Encantado is serving as an adjective here. It is a shortening of Estoy encontad@ de conocerte.

If you are male (the speaker; not whom is being spoken to)=encontado

if you're female=encontada (you are describing yourself, not the other person).

As Gekkosan points out the te, le, lo, la, las, les, los, os pronouns on the end of conocer are just different ways of saying "you" depending on gender, number, tone and region.

  • thanks! - melton1995 Dec 10, 2010
  • Great Explanation :) - FELIZ77 Dec 10, 2010
  • If you persist in using forms/constructions/neologisms like "encontad@", Heidita will never let you out of the corner. - samdie Dec 10, 2010


But isn't it just the same in English?
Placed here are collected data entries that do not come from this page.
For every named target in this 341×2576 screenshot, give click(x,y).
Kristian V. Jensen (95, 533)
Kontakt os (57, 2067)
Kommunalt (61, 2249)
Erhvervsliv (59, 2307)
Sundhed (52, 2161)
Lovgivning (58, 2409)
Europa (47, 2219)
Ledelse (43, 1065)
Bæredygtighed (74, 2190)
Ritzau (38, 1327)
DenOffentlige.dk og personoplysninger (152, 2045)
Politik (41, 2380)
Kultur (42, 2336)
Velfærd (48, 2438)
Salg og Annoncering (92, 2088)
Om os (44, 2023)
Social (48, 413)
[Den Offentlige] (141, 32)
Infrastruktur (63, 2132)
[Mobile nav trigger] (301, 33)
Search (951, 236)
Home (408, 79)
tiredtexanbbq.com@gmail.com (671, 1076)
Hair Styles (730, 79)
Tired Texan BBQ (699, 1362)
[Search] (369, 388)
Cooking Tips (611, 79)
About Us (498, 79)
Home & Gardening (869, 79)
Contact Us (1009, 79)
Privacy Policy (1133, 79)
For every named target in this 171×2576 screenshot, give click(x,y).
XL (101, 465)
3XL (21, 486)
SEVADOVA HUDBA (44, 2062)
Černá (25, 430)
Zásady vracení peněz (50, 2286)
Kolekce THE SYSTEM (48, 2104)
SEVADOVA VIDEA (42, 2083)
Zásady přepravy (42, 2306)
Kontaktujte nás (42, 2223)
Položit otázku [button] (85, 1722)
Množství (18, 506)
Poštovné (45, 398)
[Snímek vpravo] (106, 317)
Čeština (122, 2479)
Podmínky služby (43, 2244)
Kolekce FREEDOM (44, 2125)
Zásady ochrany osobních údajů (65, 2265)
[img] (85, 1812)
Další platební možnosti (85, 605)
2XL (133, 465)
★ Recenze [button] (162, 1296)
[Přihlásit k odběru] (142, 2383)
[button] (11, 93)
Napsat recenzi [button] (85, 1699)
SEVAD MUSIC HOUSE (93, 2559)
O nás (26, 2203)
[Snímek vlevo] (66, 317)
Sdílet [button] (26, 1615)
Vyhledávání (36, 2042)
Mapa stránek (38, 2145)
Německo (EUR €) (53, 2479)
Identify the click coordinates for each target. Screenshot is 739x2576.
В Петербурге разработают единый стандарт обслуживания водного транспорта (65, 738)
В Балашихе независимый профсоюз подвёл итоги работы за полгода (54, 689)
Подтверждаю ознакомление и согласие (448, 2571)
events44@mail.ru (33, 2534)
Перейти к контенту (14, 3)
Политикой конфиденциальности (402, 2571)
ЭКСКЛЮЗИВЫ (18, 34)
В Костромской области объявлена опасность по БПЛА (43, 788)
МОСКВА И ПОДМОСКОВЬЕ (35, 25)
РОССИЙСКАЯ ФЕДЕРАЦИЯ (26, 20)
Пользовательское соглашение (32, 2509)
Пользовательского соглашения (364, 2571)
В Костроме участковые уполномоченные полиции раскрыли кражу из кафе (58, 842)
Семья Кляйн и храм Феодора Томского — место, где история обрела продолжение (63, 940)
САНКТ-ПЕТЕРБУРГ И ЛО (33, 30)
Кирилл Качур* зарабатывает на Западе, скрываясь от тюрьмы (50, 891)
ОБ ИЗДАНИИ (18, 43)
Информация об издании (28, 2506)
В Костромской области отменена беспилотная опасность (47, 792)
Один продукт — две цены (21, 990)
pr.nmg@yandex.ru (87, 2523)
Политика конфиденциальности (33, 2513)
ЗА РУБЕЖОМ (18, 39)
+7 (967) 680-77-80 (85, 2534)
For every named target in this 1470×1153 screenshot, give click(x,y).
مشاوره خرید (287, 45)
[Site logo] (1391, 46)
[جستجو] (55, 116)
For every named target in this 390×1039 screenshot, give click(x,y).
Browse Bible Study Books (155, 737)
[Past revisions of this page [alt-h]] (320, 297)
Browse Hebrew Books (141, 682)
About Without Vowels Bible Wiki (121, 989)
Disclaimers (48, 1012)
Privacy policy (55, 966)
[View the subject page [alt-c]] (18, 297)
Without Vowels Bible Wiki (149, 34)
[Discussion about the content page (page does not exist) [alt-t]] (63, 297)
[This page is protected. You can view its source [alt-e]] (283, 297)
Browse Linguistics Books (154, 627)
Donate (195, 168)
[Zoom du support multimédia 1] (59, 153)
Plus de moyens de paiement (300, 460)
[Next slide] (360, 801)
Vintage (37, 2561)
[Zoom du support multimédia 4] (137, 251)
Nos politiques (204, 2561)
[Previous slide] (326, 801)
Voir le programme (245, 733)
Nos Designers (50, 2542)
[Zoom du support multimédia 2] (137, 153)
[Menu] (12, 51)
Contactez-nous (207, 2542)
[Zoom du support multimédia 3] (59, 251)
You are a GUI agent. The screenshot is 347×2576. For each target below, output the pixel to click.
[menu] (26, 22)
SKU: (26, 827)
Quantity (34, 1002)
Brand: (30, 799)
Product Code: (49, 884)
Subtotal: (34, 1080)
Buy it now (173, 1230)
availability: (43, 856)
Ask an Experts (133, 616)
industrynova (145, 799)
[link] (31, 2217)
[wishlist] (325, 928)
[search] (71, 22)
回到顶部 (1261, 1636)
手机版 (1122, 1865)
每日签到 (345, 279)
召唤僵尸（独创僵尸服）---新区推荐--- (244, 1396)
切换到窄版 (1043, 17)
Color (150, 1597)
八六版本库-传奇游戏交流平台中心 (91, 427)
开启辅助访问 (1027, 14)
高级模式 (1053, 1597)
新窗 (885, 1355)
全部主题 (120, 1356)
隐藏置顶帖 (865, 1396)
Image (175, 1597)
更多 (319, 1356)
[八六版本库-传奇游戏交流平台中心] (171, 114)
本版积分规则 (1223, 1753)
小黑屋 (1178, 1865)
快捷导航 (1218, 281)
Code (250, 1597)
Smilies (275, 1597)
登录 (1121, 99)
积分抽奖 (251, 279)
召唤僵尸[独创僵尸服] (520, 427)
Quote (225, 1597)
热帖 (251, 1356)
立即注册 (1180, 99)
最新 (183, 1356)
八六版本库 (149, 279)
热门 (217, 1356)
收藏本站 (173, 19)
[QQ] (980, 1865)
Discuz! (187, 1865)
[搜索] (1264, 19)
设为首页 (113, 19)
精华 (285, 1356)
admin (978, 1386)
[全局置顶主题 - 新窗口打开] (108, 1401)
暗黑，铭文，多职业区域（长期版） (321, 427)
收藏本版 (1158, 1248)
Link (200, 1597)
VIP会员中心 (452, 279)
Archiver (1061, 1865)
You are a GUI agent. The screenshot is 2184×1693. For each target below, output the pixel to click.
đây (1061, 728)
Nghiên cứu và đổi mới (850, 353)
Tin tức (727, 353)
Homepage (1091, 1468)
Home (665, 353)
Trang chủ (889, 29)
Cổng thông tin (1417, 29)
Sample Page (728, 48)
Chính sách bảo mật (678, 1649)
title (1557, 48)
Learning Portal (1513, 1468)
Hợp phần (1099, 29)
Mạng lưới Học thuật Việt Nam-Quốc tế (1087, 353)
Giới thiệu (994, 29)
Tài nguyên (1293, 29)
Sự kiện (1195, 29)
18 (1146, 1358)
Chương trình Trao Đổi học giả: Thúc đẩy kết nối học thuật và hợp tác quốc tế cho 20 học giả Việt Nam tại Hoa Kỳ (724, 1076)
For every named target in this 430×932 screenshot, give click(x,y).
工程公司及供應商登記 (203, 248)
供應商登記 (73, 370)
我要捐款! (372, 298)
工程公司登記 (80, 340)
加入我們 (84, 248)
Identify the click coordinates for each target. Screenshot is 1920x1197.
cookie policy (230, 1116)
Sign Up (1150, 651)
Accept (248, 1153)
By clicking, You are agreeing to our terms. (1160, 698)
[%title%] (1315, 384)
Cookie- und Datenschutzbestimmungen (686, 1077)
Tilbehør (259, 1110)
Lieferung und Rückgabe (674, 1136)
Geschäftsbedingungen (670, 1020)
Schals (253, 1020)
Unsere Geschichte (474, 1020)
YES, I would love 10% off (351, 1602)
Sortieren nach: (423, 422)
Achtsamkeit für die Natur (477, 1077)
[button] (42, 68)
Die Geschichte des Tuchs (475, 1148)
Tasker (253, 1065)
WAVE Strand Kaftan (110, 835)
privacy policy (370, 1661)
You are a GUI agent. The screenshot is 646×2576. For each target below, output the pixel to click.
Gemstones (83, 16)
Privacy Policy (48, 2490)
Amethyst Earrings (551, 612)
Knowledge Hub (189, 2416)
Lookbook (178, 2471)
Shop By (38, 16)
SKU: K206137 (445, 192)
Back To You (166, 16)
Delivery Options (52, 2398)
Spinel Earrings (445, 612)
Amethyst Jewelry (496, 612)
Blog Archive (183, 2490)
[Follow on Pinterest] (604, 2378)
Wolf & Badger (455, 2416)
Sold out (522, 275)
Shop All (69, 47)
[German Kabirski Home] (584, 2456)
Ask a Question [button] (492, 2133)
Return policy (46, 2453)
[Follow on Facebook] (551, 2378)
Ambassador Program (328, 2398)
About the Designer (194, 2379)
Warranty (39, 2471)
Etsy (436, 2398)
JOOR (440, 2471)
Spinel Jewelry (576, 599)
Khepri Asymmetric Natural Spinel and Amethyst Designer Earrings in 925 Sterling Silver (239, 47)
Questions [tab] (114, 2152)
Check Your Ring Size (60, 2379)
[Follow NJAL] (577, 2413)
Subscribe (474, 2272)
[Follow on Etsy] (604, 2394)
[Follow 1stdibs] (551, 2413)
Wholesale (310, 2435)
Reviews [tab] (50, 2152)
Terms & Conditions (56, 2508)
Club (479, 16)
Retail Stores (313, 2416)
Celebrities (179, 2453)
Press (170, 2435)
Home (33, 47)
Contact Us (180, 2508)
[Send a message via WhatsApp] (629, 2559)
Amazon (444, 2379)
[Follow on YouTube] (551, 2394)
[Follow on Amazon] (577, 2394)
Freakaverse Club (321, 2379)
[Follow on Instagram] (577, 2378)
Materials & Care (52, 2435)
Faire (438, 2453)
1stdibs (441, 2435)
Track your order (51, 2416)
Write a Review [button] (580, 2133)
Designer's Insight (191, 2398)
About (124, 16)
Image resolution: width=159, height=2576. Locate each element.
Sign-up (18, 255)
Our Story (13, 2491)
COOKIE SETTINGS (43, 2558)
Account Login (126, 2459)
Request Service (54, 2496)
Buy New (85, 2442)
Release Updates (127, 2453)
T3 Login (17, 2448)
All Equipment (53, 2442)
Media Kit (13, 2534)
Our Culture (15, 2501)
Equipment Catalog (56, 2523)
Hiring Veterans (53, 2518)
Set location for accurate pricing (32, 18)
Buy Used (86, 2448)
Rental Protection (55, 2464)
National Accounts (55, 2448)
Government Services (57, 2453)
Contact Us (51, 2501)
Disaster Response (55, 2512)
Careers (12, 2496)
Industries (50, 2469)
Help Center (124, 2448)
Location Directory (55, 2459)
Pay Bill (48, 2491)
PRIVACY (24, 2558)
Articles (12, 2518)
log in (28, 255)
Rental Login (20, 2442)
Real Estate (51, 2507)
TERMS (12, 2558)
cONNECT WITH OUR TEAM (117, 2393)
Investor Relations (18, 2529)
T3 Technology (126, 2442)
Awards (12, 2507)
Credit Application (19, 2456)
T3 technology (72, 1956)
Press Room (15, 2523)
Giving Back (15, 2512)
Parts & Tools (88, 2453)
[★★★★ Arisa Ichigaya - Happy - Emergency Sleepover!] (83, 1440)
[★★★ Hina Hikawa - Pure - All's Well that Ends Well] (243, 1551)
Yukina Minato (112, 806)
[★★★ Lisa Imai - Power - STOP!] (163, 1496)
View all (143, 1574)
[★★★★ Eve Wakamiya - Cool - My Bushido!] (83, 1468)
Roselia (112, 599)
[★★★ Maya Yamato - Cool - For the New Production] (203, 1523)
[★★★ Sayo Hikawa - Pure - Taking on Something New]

Polite greetings are just for courtesy, and can take several different forms:

Pleased to meet you

My Pleasure

Pleased to make you acquaintance

Nice to meet you

Delighted! (to meet you / to make your acquaintance)

Charmed (to meeto you)

Encantado/a literally means charmed, so it translates directly as "Charmed to meet you"

If you have been studying for a while you already know the difference between the formal and the informal forms in Spanish (Usted vs. tú), therefore the difference between "conocerte" and "conocerle" should not represent a big mystery.